Adding insult to injury, spammy porn sites were replacing them for those specific keywords.

Tony Comstock (NSFW) asked the troubling question, “will Google kill Comstock Films?”

Tony writes, “a couple of weeks ago I noticed something distressing in our daily site statistics; our google search referrals, which over time had risen to about 300-500 visitors/day on 100-150 search strings/day started to vascilate [sic] wildly. One day that would be typical, the next the would fall to 50-100 visitors on a few dozen search strings.

“Then on Christmas Eve they crashed completely, a couple dozen visitors on a handful of search strings. A month ago we were getting 40-60 visitors/day on ‘couples sex film’ alone. Yesterday we got one.”

Sex toy retailer Babeland (NSFW) reported a 30 percent drop in sales during this period. From Babeland’s blog:

“In mid-November, just as we were gearing up for a busy holiday season, our natural (also known as ‘organic’ or ‘non-paid’) search rankings vanished from Google’s search results, resulting in an instantaneous 30% drop in sales.
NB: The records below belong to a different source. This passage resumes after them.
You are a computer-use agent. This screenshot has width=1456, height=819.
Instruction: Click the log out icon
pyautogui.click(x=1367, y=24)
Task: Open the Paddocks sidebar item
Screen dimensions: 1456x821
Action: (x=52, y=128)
To put it in perspective: That’s several thousand women who won’t get to buy the popular Bunny Love vibrator kit from a friendly, woman-owned sex toy store. How sad is that?! . . .

“Since the algorithm changed, none of the previously-ranked adult business shows up in the natural search results for “vibrators,” just a handful of blog spam sites. For Google, a company that values the relevancy of its searches to landing pages, the fact that none of the natural results feature any of the usual adult players, seemed particularly troublesome.”
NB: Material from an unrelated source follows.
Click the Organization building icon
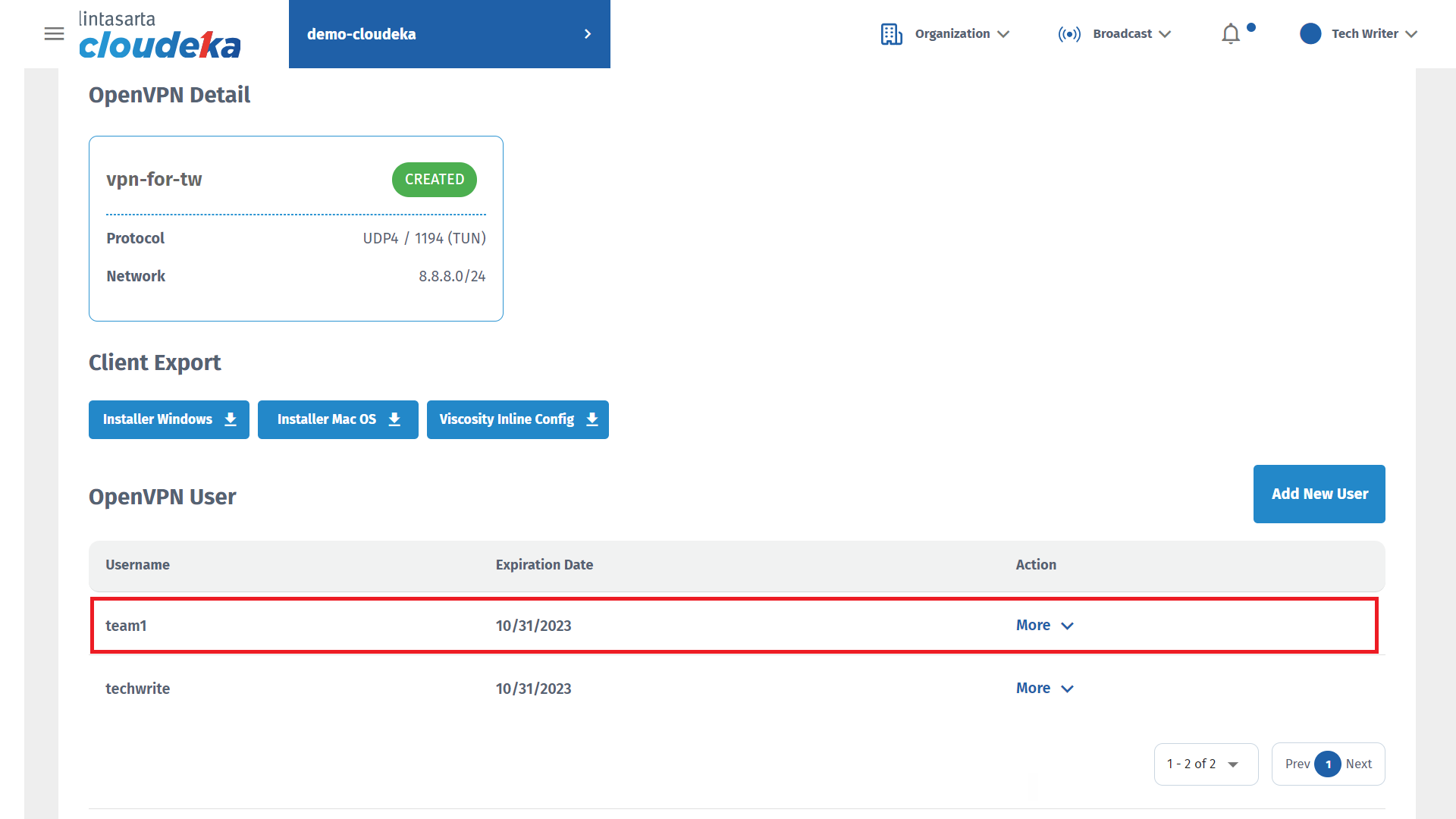Viewport: 1456px width, 819px height. 891,34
Some bounced around a theory that it was an attempt to clean up the search results, but Google’s never really had a problem with porn before, just guns and booze. Besides, if somebody were searching for some of the competitive terms listed at SEOBlackHat.com, relevancy should rule over prudishness.

I contacted to Google about this issue, typing out the funniest premise to a set of questions to date:

“A lot of indie adult erotica bloggers and website operators complained that a change in the Google algorithm, or a new Google policy, or a Google preference for mainstream porn, caused their sites to drop out (or drop down) of the search rankings just before the busy Christmas porn-shopping season.”

I’m eagerly awaiting a response. More on this if they do.

Seth Finklestein, though, says it’s nothing personal. “If you go further into the results,” writes Finklestein, “the sites are still there. They apparently got [marked as spam-like] for some unknown reason, so they’re showing up much lower than normal. Almost exactly 30 spots, in fact.”

Thirty spots makes sense, a la Cutts’ explanation of the “place 31 phenomenon.”